Aim of the task
Identify all lines of the data containing the string "agent" and copy them.

Stored records

*** Begin section ***

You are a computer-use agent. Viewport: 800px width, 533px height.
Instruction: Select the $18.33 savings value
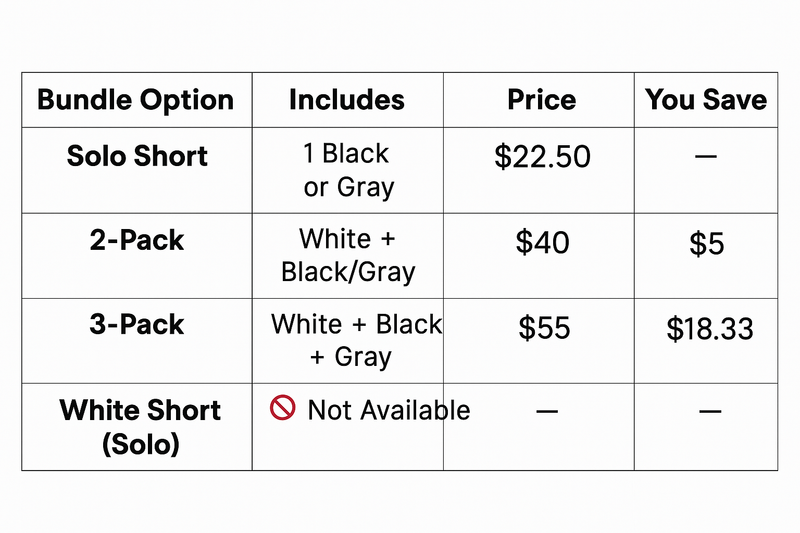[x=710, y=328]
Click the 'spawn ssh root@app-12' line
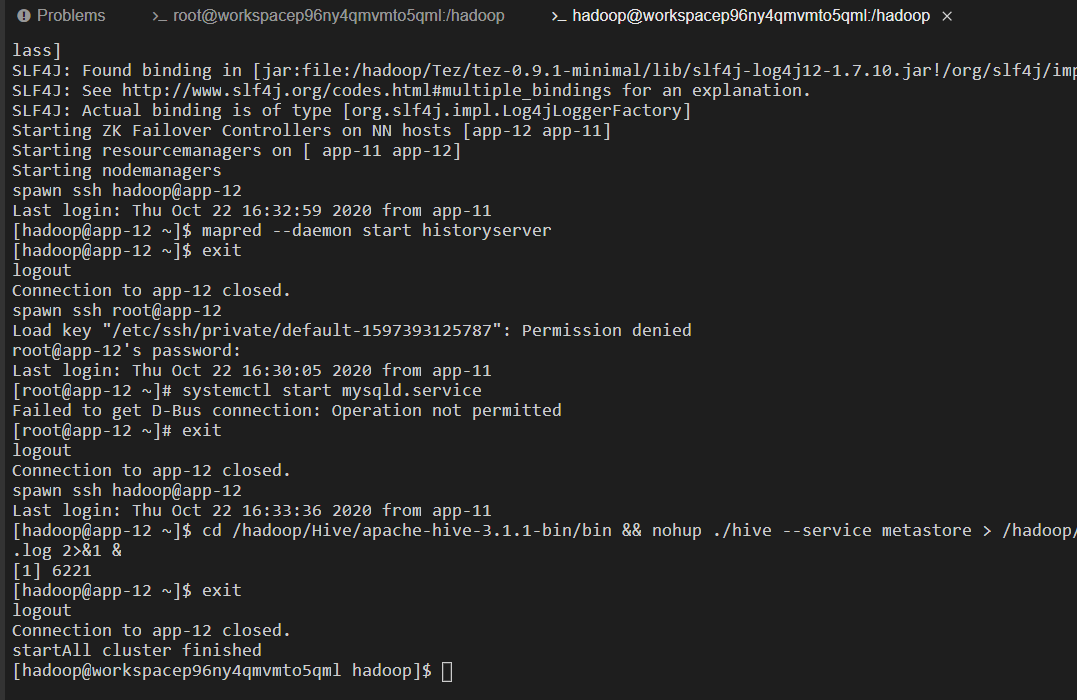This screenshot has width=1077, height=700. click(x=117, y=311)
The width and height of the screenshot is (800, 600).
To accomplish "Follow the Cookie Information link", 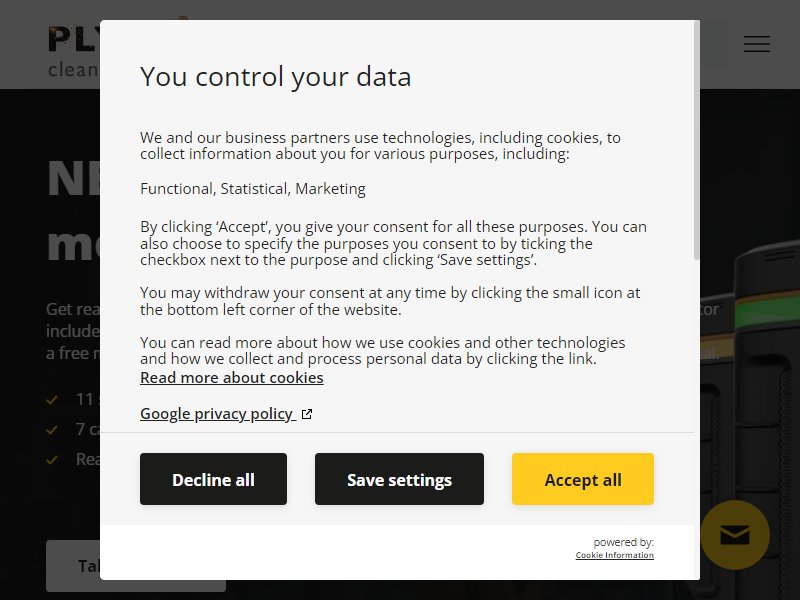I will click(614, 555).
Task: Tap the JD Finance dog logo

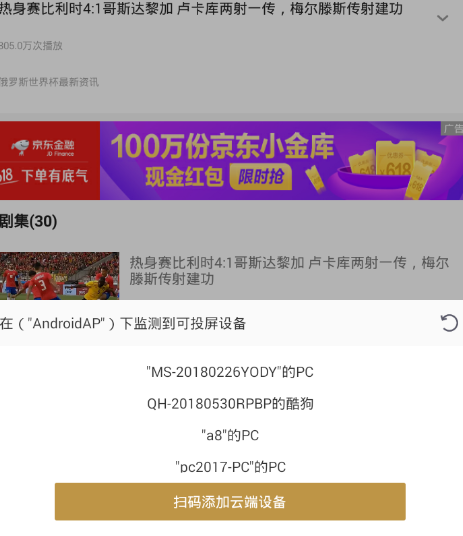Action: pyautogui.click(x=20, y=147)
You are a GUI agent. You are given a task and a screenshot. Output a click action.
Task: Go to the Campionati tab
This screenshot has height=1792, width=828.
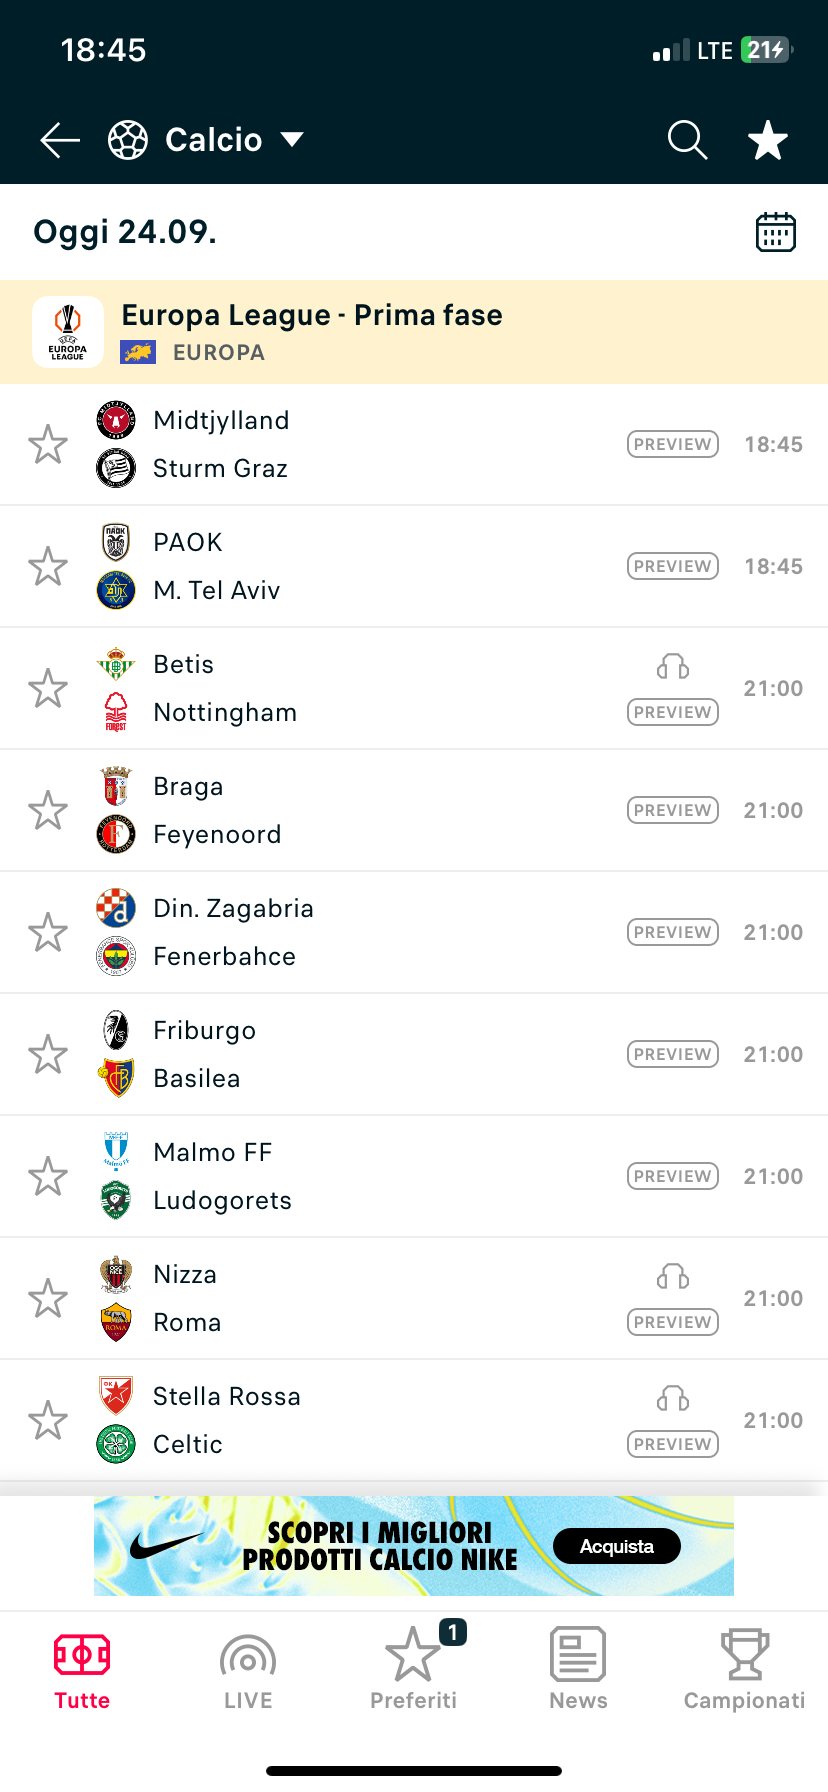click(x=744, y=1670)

*** End section ***

Exercise result
You are a computer-use agent. Viewport: 800px width, 533px height.
You are a GUI agent. You are given a task and a screenshot. Output a click action.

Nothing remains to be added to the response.